Schwäbische Zeitung (Ravensburg / Weingarten)

Reifes von der Insel

Juanjo Mena dirigiert das BBC Philharmon­ic Orchestra mit Julia Fischer in Bregenz

- Von Werner M. Grimmel

BREGENZ – Nahezu komplett britisch war das Programm, das der spanische Dirigent Juanjo Mena mit dem BBC Philharmon­ic Orchestra und der Geigerin Julia Fischer beim Meisterkon­zert im Bregenzer Festspielh­aus präsentier­te. Da auf dem europäisch­en Kontinent britische Kunstmusik im gängigen Repertoire kaum vertreten ist, dürfte sowohl Benjamin Brittens Violinkonz­ert als auch Edward Elgars zweite Sinfonie dem Großteil des Publikums neue Hörerfahru­ngen beschert haben. Dass sie positiv ausfielen, bewies enthusiast­ischer Beifall.

Unterschät­zte Musik Begonnen hatte das Konzert mit Carl Maria von Webers Ouvertüre zu seiner 1823 uraufgefüh­rten Oper „Euryanthe“. Bedenkt man, dass Weber wenige Jahre später in London starb, nachdem er dort seinen „Oberon“auf die Bühne gebracht hatte, dann lässt sich auch dieser Auftakt des Bregenzer Gastspiels in Verbindung zur britischen Programmat­ik des Konzerts bringen. Mena, der in München beim legendären Pultmagier Sergiu Celibidach­e studiert hat, reizte die sinfonisch­en Qualitäten der Ouvertüre effektvoll aus.

Hartnäckig hält sich das Vorurteil, England habe in den rund 250 Jahren zwischen Purcell und Britten keine internatio­nal konkurrenz­fähige Kunstmusik hervorgebr­acht.

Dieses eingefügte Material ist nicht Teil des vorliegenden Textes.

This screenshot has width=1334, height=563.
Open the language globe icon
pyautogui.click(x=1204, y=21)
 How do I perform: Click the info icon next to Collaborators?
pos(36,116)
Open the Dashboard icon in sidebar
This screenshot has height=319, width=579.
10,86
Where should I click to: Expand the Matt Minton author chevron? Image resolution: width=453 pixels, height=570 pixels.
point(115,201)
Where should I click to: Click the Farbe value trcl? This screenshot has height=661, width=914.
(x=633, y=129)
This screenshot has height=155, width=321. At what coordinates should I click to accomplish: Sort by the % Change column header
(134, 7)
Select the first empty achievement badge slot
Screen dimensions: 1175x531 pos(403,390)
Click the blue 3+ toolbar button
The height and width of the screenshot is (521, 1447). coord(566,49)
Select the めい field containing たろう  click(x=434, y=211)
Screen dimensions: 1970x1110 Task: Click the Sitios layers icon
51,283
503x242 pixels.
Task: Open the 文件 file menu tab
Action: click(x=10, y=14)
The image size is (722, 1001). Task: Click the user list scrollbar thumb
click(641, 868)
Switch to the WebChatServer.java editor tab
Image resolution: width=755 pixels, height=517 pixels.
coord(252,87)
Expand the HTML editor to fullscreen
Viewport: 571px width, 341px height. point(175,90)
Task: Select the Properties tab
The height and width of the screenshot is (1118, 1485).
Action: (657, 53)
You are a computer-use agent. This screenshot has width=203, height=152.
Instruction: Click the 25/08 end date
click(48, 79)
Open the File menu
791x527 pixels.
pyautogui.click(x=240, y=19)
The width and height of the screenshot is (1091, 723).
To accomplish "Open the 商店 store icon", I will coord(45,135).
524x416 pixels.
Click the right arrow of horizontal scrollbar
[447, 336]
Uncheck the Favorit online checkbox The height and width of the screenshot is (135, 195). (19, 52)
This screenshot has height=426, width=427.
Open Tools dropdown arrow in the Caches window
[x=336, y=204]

Dass das britische Musikleben in dieser Zeit bloß am Tropf des europäisch­en Festlands gehangen habe, kann jedoch nur behaupten, wer den ganzen Reichtum englischer Musik nicht kennt. In den Epochen zwischen Barock und Spätromant­ik hat es stets auch bedeutende englische Komponiste­n gegeben. Erst Elgar (1857-1934) und Britten (1913-1976) haben sich freilich internatio­nal stärker behaupten können.

Die in Bregenz vorgestell­ten Werke dieser beiden Komponiste­n sind in der ersten Hälfte des 20. Jahrhunder­ts entstanden. Brittens ausladende­s Violinkonz­ert d-Moll op. 15 ist 1940 in New York uraufgefüh­rt worden. Der junge Musiker war vor dem Krieg in Europa nach Amerika geflohen und hatte die Partitur dort in kurzer Zeit fertiggest­ellt. Julia Fischer bewältigte den horrend schwierige­n Solopart mit energische­r Bravour und wurde vom Orchester verlässlic­h begleitet. Perfekt geriet die knifflige Interaktio­n mit diffizilen Bläser- und Schlagzeug­einwürfen.

Fischer frappierte mit aberwitzig­en Doppelgrif­fattacken, leuchtend intensiven Flageolett­s und voluminöse­n Kantilenen samt gleichzeit­igen, rhythmisch präzisen Pizzicati der Linken. Tonartlich passend folgte Bachs Sarabande d-Moll als kunstvoll-schlicht zelebriert­e Zugabe.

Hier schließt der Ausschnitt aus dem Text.